#### [WHAT YOU HAVE TO DO]
Copy word for word everything from the first of the lines below down to and including the line that contains "(x=96, y=90)", leaving the pictures out of your answer.

#### [INPUT RECORDS]
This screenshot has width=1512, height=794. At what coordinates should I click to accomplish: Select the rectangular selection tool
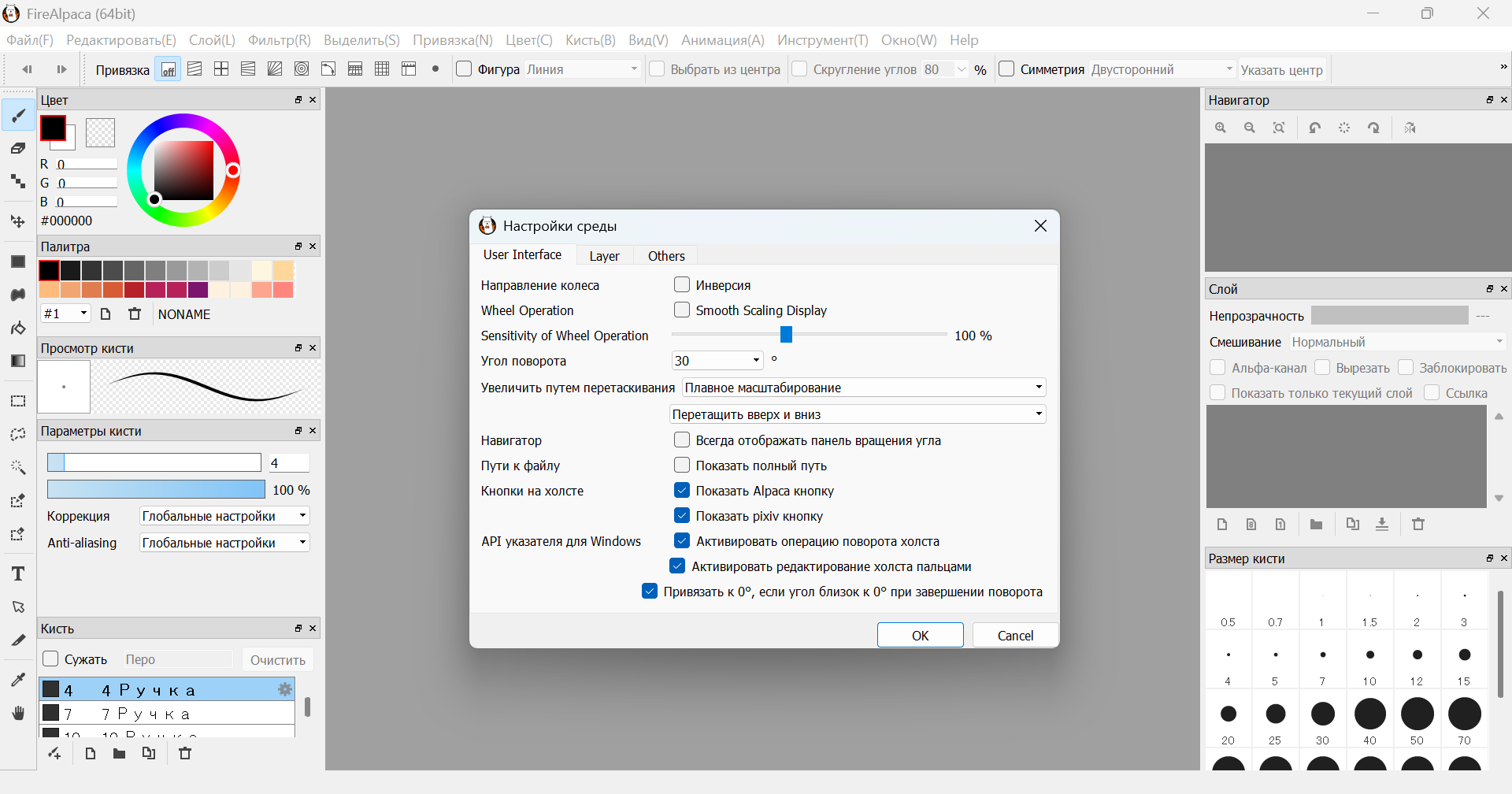[18, 401]
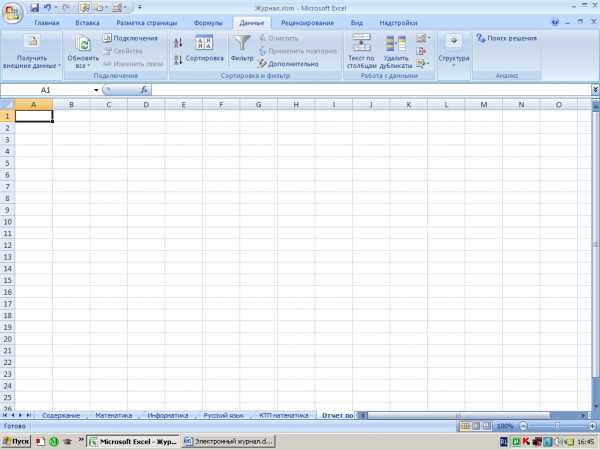Open the Name Box dropdown arrow
The image size is (600, 450).
(x=96, y=90)
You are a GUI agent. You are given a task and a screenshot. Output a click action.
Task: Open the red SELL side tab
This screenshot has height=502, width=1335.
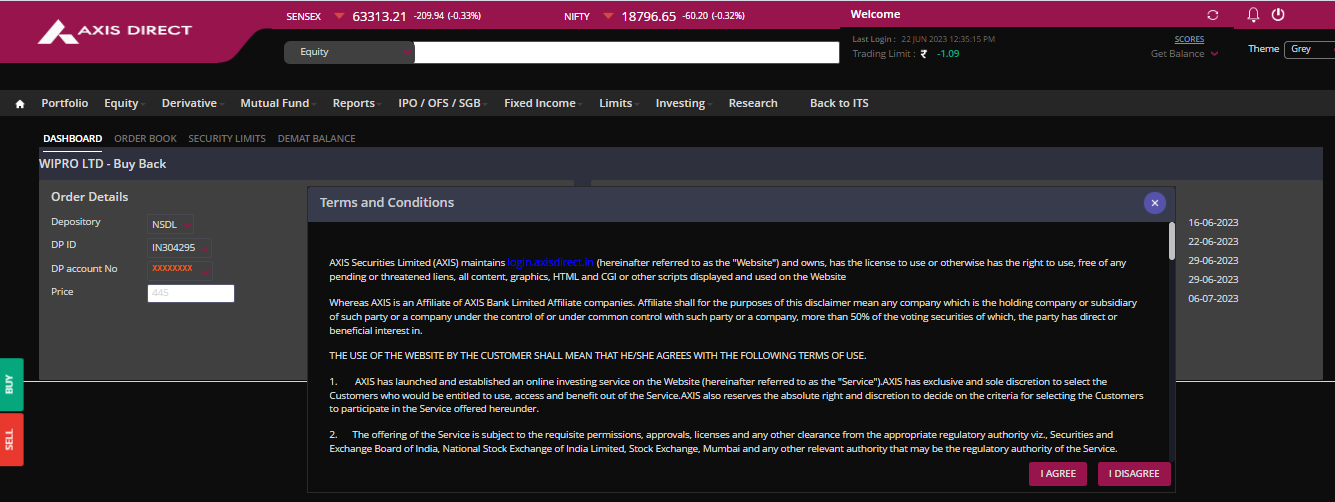(10, 440)
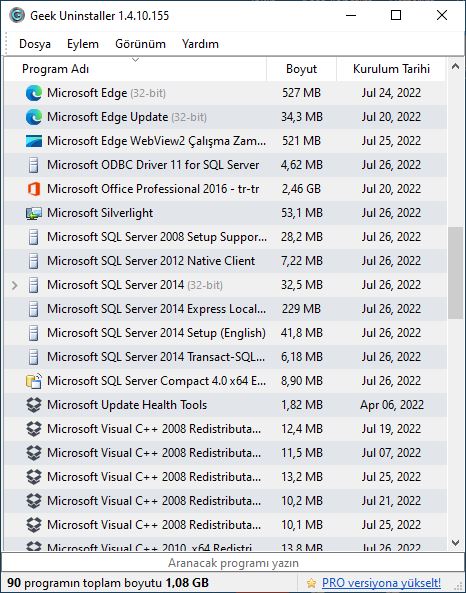Open the Dosya menu
The image size is (466, 593).
click(35, 44)
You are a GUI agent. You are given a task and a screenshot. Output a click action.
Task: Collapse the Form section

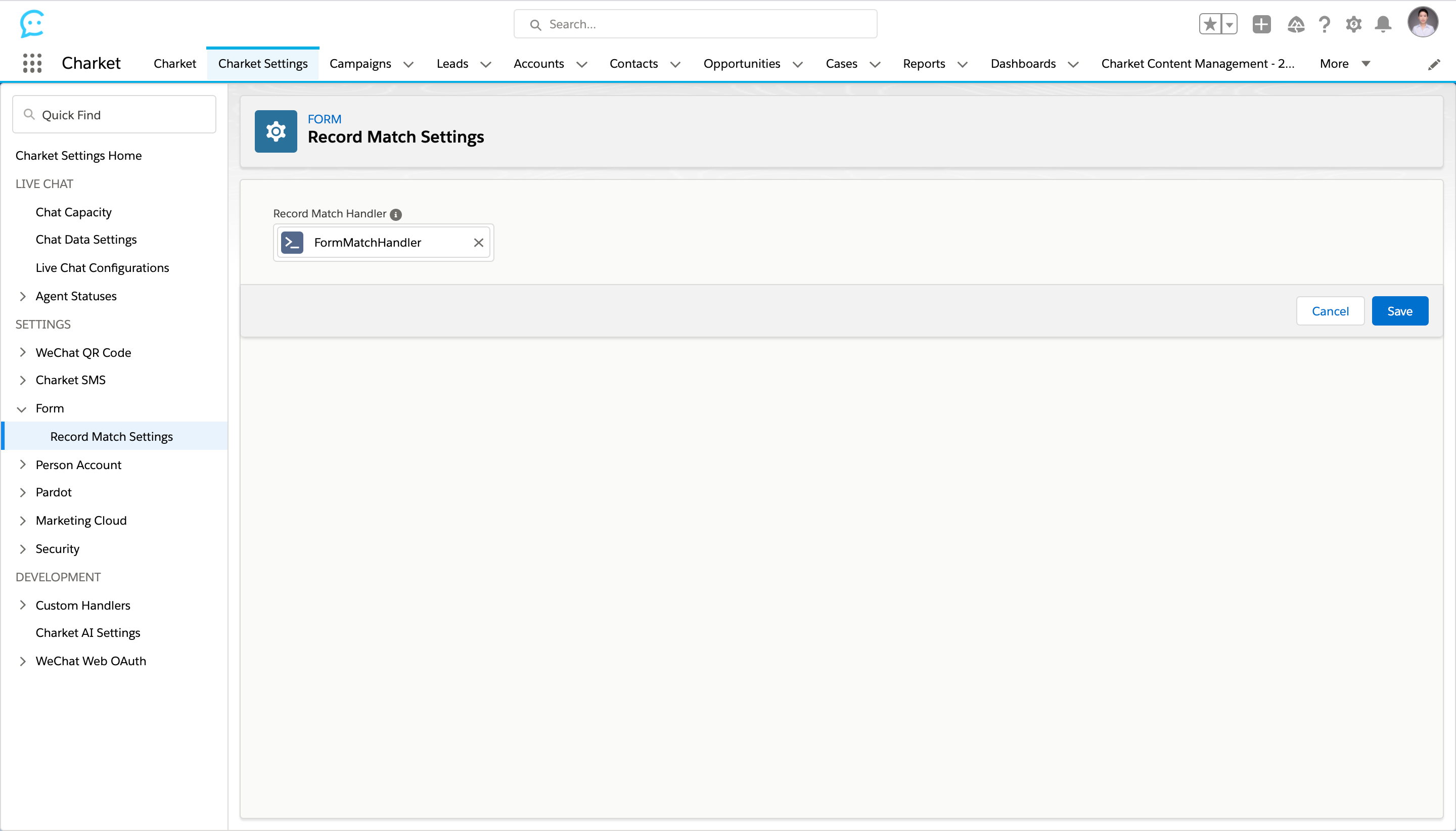click(22, 408)
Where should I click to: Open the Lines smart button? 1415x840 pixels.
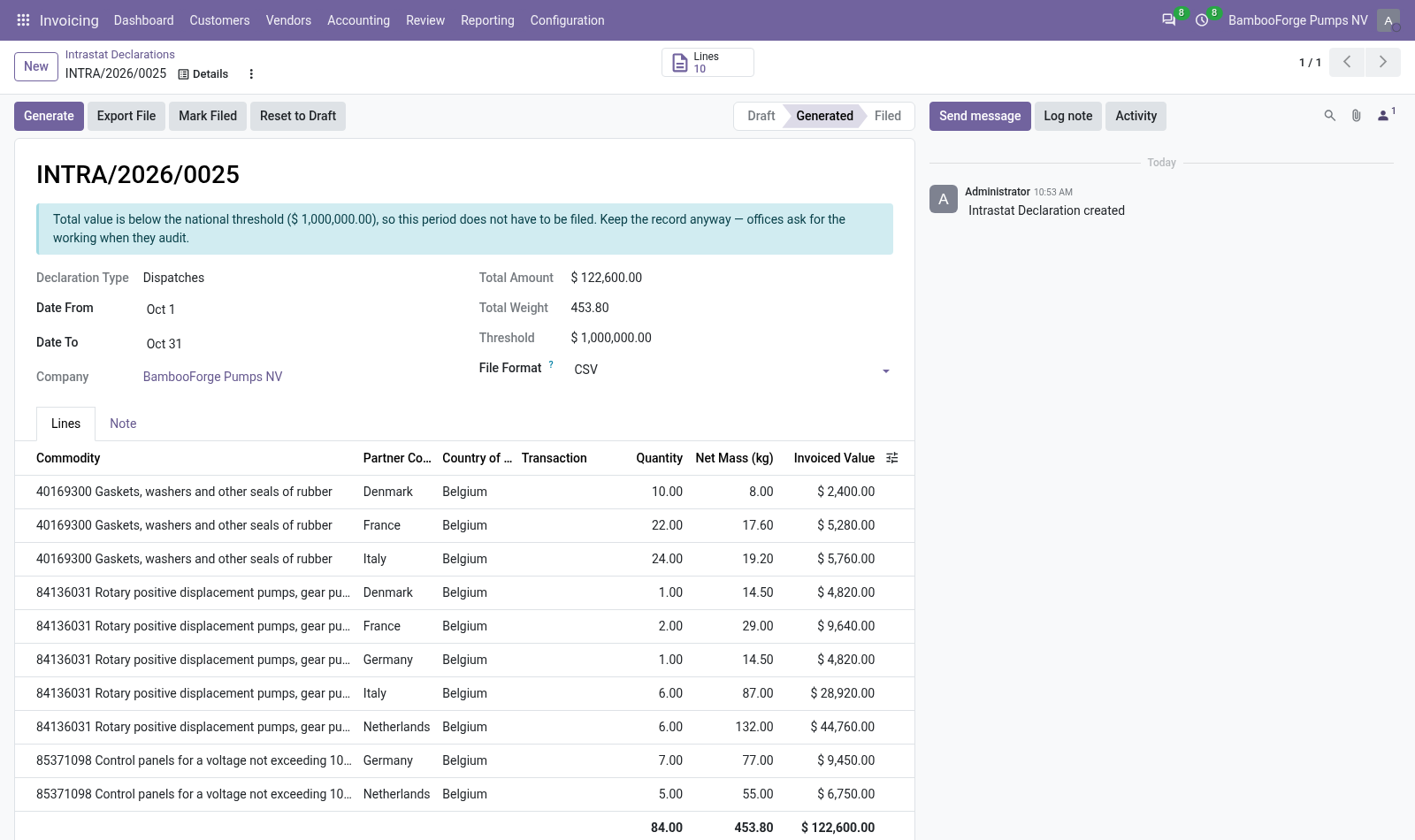pos(708,63)

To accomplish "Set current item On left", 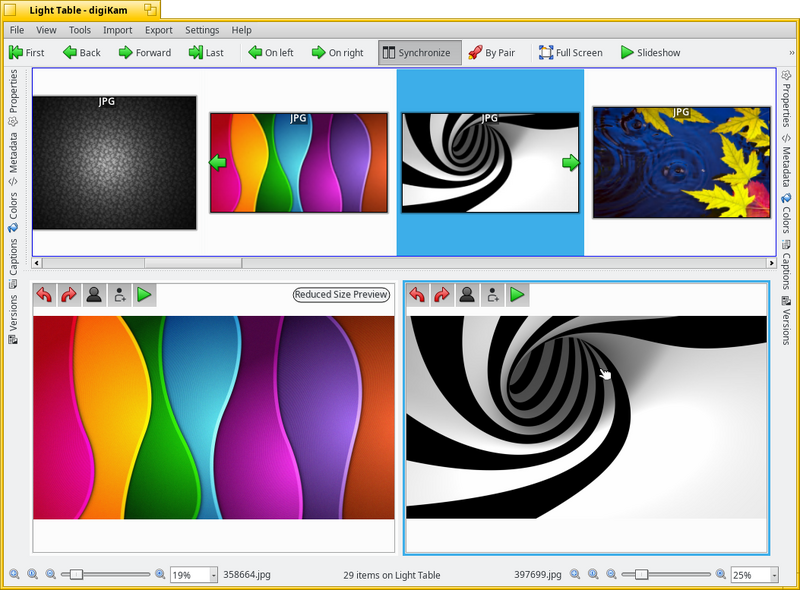I will pos(270,53).
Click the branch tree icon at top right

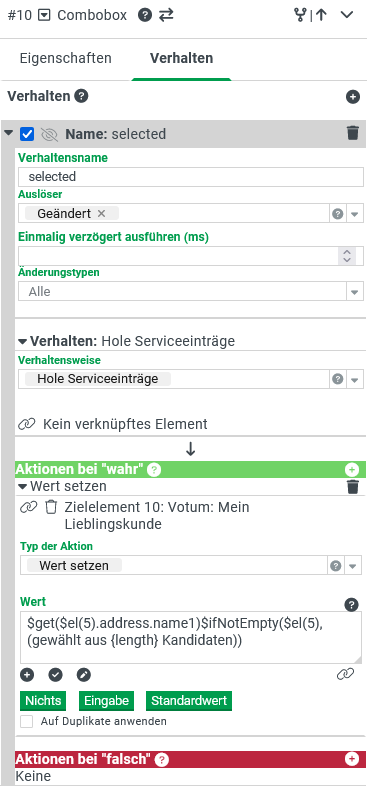pos(300,15)
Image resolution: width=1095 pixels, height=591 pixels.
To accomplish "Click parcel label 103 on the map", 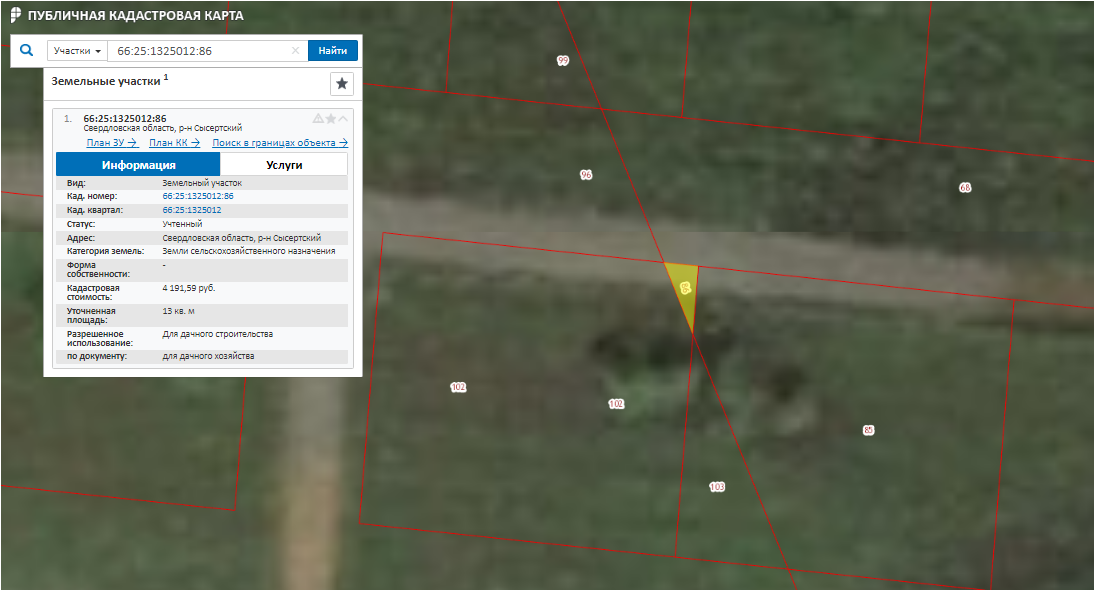I will [717, 487].
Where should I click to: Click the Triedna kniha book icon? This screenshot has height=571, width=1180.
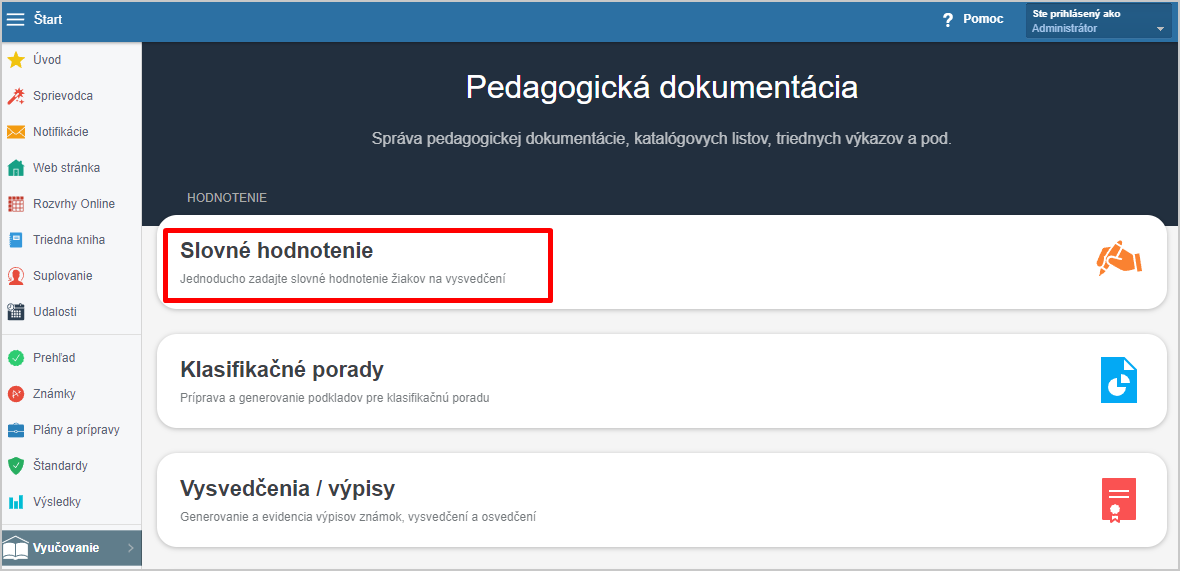(x=16, y=240)
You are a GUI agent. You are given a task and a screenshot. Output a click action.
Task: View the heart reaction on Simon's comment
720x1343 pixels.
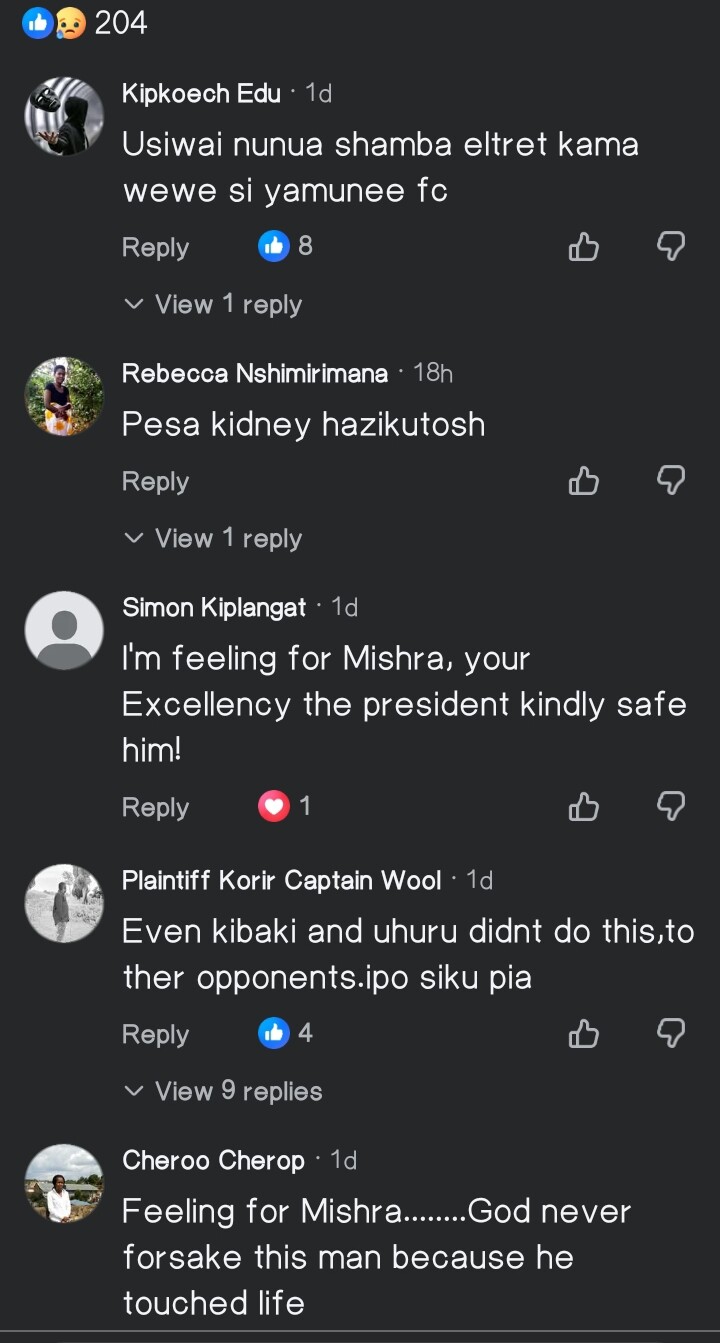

#### [WRITTEN RESPONSE]
This screenshot has width=1512, height=794. At what coordinates should I click to accomplish: Select the rectangular selection tool
[18, 401]
Open the Name Box dropdown arrow
The image size is (600, 450).
(x=96, y=90)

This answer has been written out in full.